[[ Data in this exercise, beginning ]]

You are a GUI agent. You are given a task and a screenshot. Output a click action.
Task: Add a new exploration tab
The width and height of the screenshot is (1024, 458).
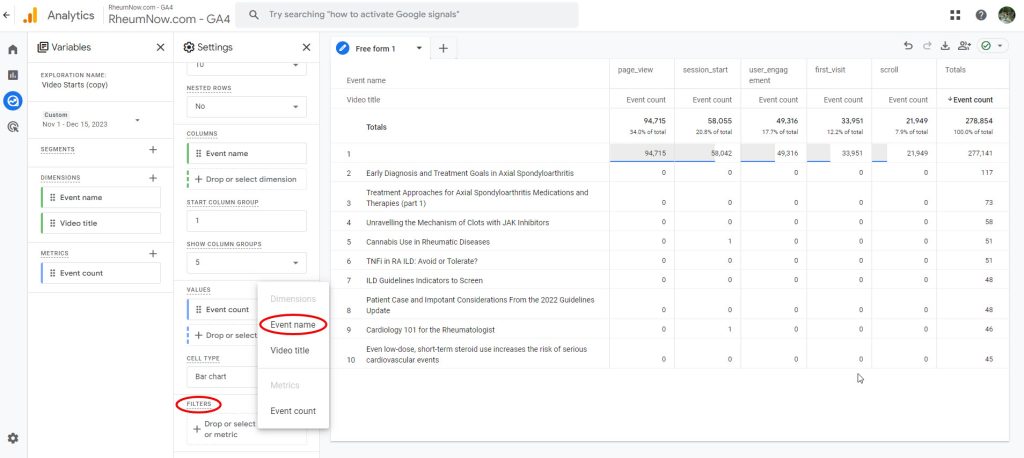(x=443, y=48)
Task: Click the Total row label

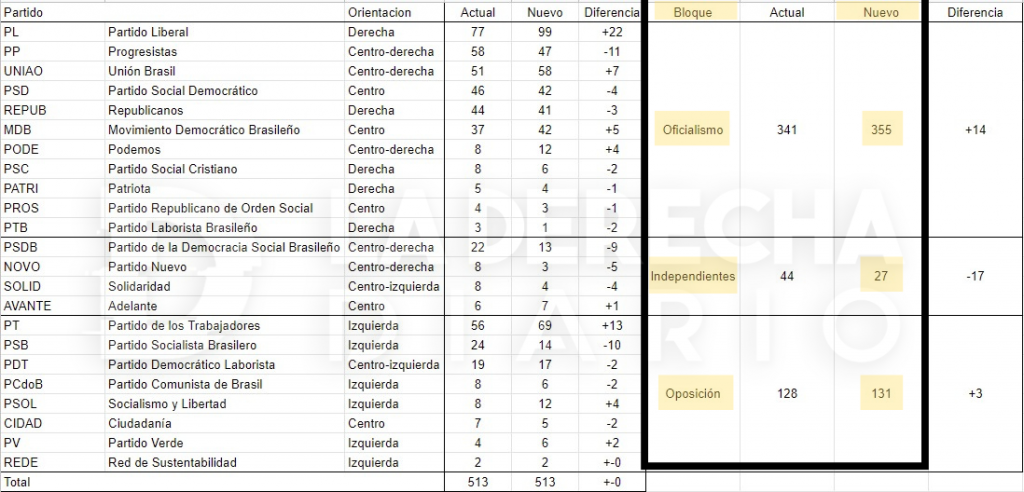Action: point(18,482)
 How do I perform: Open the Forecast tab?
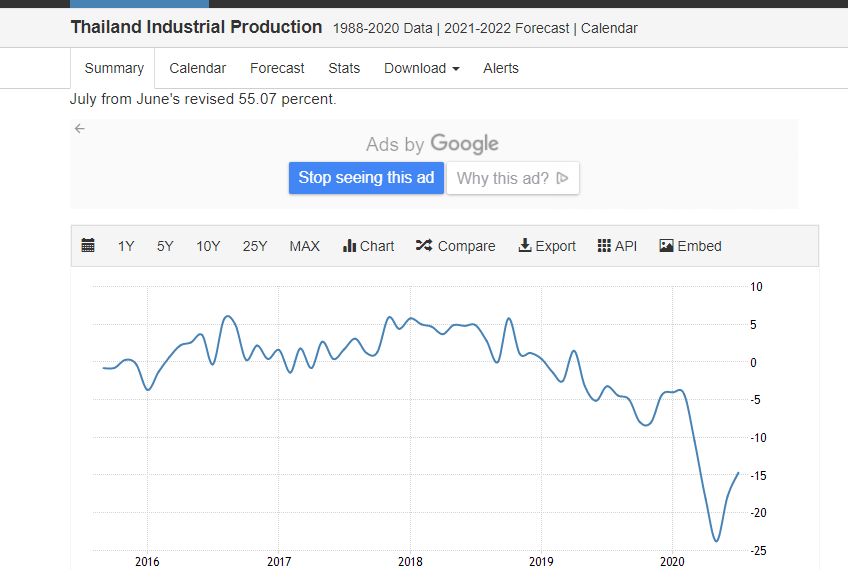click(277, 68)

[[ Data in this exercise, end ]]

§ **Work instruction**:
What you return must match the records letter for letter, except that the pictures stay out.

§ **Solution for this task**:
You are a GUI agent. You are given a task and a screenshot. Output a click action.
Task: Add a new exploration tab
The width and height of the screenshot is (1024, 458).
(x=443, y=48)
Task: Click the Total row label

Action: point(18,482)
 How do I perform: Open the Forecast tab?
click(277, 68)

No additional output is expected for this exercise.